Diversity, Equity, and Inclusion (DEI) “anti-racists” in the United States, have slammed a black professor for sharing concerns about “hate whitey” indoctrination.
Woke colleagues piled their “stay in your black lane” on Erec Smith, an associate professor of rhetoric at York College, because he questioned curriculum standards.
Smith wanted to know why educators were shifting away from teaching pragmatism to preaching “black dignity, and de-centering whiteness.”
For straying “off the plantation,” the Cultural Safety thought police labelled his wrong-think “racist.”
The associate professor told seasoned journalist, John Stossel, instead of discussing his concerns, colleagues stonewalled him with slurs, and passive-aggressive inuendos.
Smith was told to “check his privilege,” and asked, “Do you enjoy using Western modes of argument to invalidate people of colour?”
“This happened because they see me as a threat,” he said.
Here “is a black person saying it’s okay to teach black students standardized English.”
Triggered, “people piled on.”
He then added, academia has gone insane.
“The last thing they want is logic and reason because you need those things to build. They want to tear things down.”
Sure, Smith said, we need to address racism, and white supremacy, “but that has been dealt with, and is being dealt with.”
“Unfortunately, a lot of what’s going on in my field is more idealist than realist. What I mean by that is it’s easier to change the name of a bridge. It’s easier to tell somebody to check their privilege than it is to actually change things.”

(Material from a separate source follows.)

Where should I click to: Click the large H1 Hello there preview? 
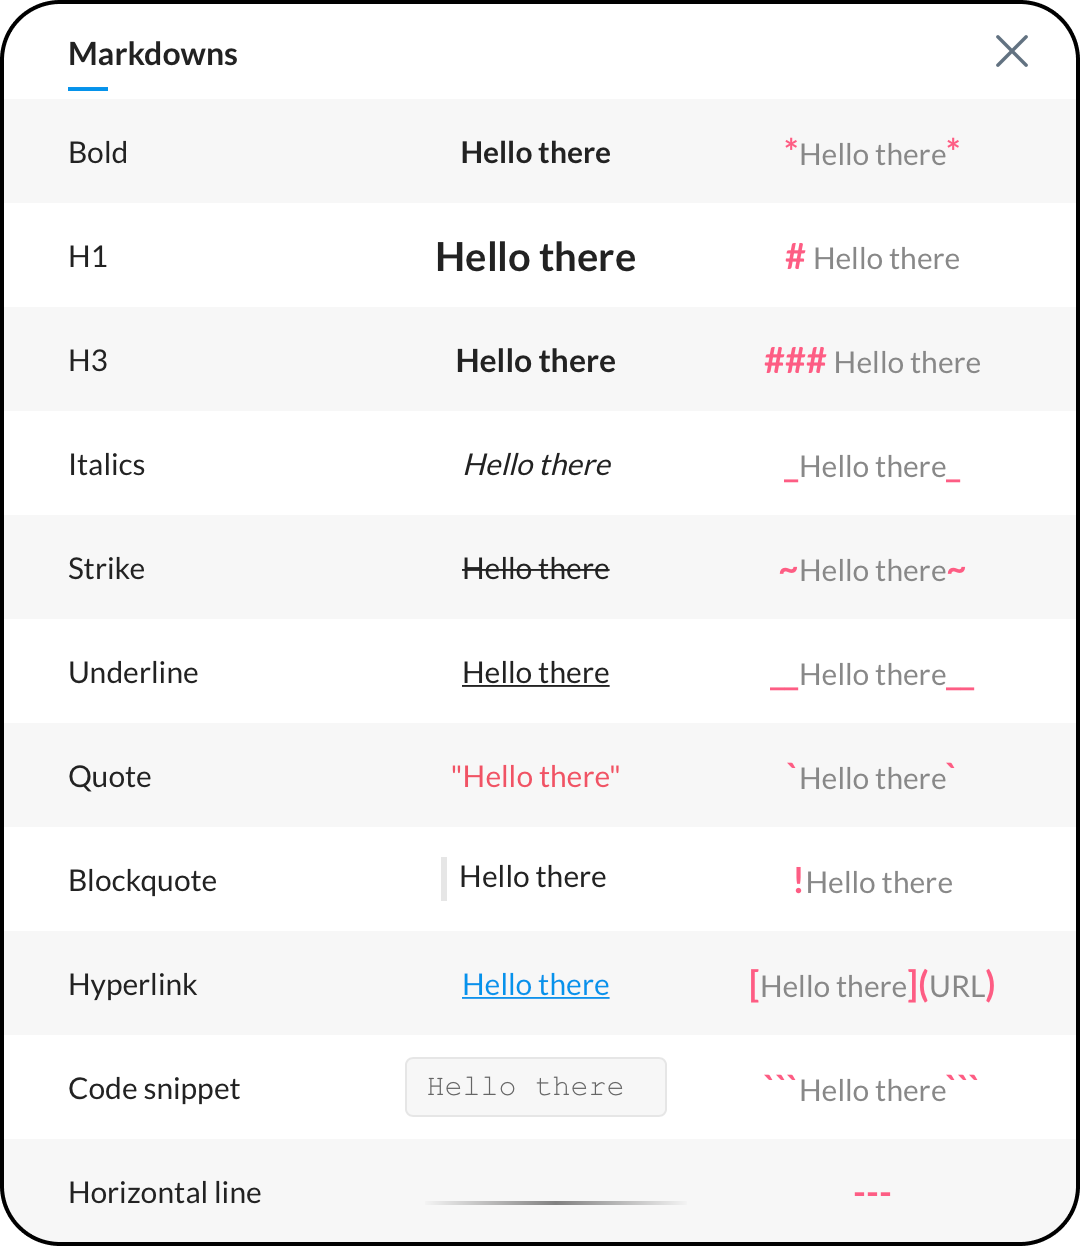[x=536, y=257]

“So, they perform this activism, and call that progress.”
“When in reality it’s really just theatre. Things are getting better,” we had the Obama presidency for instance, he continued.
The grievance industrial complex “doesn’t want conversation, or deliberation because they’re losing victimhood leverage.”
So, now “they’re having to really ramp it up.”
“Anti-racism is a billion-dollar industry,” Smith stated.
“What do you need to justify that industry? You need racism.”
“It’s in [people like Robin DiAngelo and] Ibrahim X. Kendi’s best interest to perpetuate racism.”
“Then there are people who are like, “Wow, well, this is a billion-dollar industry.”
“I’m going to get in on this,” do my training and things like that, and accuse people of racism just to keep it perpetuated,” he explained.
They need to “keep [racism] going so that [racism] never goes away. So that they can “keep making money off of clients.”
“If you can keep this race thing going, then you will always be in business.”
His conclusions stem from both a concern, and close observation of the extremes becoming the norm, such as Ashleigh Shackleford’s racist assertions:
“All white people are racist, and will always be racist because white people are nonhumans.” (For another example, see here)
My issue, Smith said, “is that we’re not doing rhetoric anymore. We’re doing Woke studies, and I think that’s a shame.”
“What’s going on is the perpetuation of a narrative. The narrative is all.”
“That narrative is oppressor, oppressed,” and it’s infecting the whole world.
“The problem is that many students are getting one take.”
On the issue of Diversity, Equity and Inclusion, Smith described DEI zealots as hypocrites.
They’re actually the ones against DEI. “They’re opposed to anybody asking questions; anyone who wants clarification.”
Recounting a time when he was scolded for asking for clarification, Smith shared, “I was once told that by asking somebody to elaborate, I was trying to silence her!”
The belligerence is stifling education, he went on to say.
“I had a white student come back to my office, after I’d told my class they could speak freely. The white student said, “No, I can’t. And you know I can’t do that.”
Smith said he tried to convince him the classroom was safe, and he was free to engage in conversation, “the white student wasn’t having it. And he had a point.”
Wokeness is a religion, the professor told Stossel.
“In fact, a lot of this comes from what’s called the Frankfurt School – Cultural Marxism, Critical Theory, and things like that.”
When asked what he thinks of Florida’s DEI/CRT replacement, Equality, Merit, and Colourblindness (EMC), Smith replied,
“I like that. I like those things, but they’re being demonised by certain people who see colourblindness as ignorance.”
What colourblindness really is, he inferred, is not measuring a person by the colour of their skin, but by their character.
“It means whether I like you or not, doesn’t depend on your “race.” That’s all it’s ever meant, but it’s spun in order to fit the oppressor/oppressed narrative.”
The good news is these lies are slowly being exposed.
“I stopped being a DEI officer,” Smith concluded, “because I felt like I was preaching to that choir a lot. No one wants to be compelled.”
There’s a better way than enforcing an ideology, and that way is “genuine conversation.”
“Talking and being resilient enough to realize that people aren’t going to always say things in the way you want them to say it.”
“Realizing,” he added, “that if you walk into something with a good faith attitude, right, that you can probably get farther than if you walk in this place thinking that these people are already against me.”
Smith’s experience is similar to that of Tabia Lee.
Lee, also a DEI trainer, was fired for questioning “anti-racist” orthodoxy earlier this year.